Banki zakręciły Briju kurek

Kamil ZatońskiKamil Zatoński
opublikowano: 2017-03-13 17:35
zaktualizowano: 2017-03-13 17:41

Bank Pekao wypowiedział Bruju umowę o wielocelowy limit kredytowy, mBank wstrzymał możliwość korzystania z kredytu i limitów. Spółka to jednak bagatelizuje.

Notowania Briju w ostatnich dniach zachowują się jak kolejka górska w parku rozrywki. Najpierw informacja o drastycznym załamaniu sprzedaży w sektorze hurtowego handlu metalami szlachetnymi wywołała rynkową panikę – w trzy dni kurs spadł o dwie trzecie: z 27,55 do 9,30 zł za walor. Zarząd Briju zareagował komunikatem, w którym tłumaczył, że zrezygnował ze strumienia przychodów, by… nie zamrażać kapitału w wydłużonych zwrotach VAT (od 1 stycznia zamiast po 25 dniach spółka odzyskiwałaby go po 60). I zapewnił, że nie ma żadnych problemów z fiskusem. Rezultat? W dwie kolejne sesje notowania odbiły o ponad 50 proc. (z 9,30 do 14 zł). Ale wiele wskazuje na że to nie koniec wahań kursu. Po poniedziałkowej sesji Briju poinformowało o dwóch pismach, które otrzymało z obsługujących go banków.

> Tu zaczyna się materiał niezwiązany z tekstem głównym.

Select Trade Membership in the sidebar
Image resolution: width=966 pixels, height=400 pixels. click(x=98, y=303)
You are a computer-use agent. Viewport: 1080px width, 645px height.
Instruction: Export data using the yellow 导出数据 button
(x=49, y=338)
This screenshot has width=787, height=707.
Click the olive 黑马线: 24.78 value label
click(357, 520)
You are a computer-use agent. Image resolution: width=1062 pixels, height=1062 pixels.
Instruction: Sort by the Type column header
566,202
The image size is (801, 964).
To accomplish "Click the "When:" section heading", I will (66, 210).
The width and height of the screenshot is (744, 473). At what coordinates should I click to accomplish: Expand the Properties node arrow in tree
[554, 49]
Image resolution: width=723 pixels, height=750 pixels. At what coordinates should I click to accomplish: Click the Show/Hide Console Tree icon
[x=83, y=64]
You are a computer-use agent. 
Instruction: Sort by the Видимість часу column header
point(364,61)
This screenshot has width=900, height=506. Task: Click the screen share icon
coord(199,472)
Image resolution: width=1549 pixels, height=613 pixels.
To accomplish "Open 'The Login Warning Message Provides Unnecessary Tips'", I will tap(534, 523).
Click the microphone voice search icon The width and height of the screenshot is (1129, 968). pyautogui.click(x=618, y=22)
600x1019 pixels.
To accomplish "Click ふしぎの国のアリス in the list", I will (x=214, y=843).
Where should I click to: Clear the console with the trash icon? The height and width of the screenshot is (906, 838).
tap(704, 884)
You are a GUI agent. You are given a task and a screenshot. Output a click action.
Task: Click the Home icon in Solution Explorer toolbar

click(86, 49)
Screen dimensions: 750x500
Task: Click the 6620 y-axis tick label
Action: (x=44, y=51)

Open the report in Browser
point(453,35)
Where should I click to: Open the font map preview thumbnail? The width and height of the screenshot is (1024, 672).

Złoty interes przestał się kręcić: Gdy w handlu metalami zaczął obowiązywać odwrócony VAT, od Briju, spółki braci Piotrowskich, odwróciło się szczęście.

W pierwszym Bank Pekao wypowiedział spółce limit kredytowy o wartości 15,7 mln zł (głównie kredyt w rachunku bieżącym) ze względu na „pogorszenie się sytuacji finansowej lub gospodarczej (…), mogące zagrozić zdolności spłaty”. W drugim mBank poinformował o wstrzymaniu możliwości korzystania przez Briju z kredytu w rachunku bieżącym i limitów na gwarancje bankowe i transakcje pochodne.

"W piśmie mBank S.A. wezwał Spółkę do złożenia wyjaśnień w sprawach wyszczególnionych w treści pisma oraz poinformował, że po przeanalizowaniu otrzymanych informacji podejmie decyzje o warunkach dalszego udostępnienia wymienionych produktów bankowych" - podano w komunikacie.

Co na to zarząd giełdowej spółki?

"Wypowiedzenie umowy przez Bank Pekao oraz wstrzymanie przez mBank możliwości korzystania przez Spółkę z produktów kredytowych nie spowoduje na dzień dzisiejszy dla Spółki i Grupy Kapitałowej BRIJU znaczących negatywnych skutków finansowych, z uwagi na fakt, że przy obecnym poziomie obrotów wykorzystanie posiadanych limitów kredytowych w rachunkach bieżących jest na bardzo niskim poziomie. Uwzględniając dalszą perspektywę działania, Spółka podejmie starania celem pozyskania nowego źródła finansowania działalności" - podało Briju w komunikacie.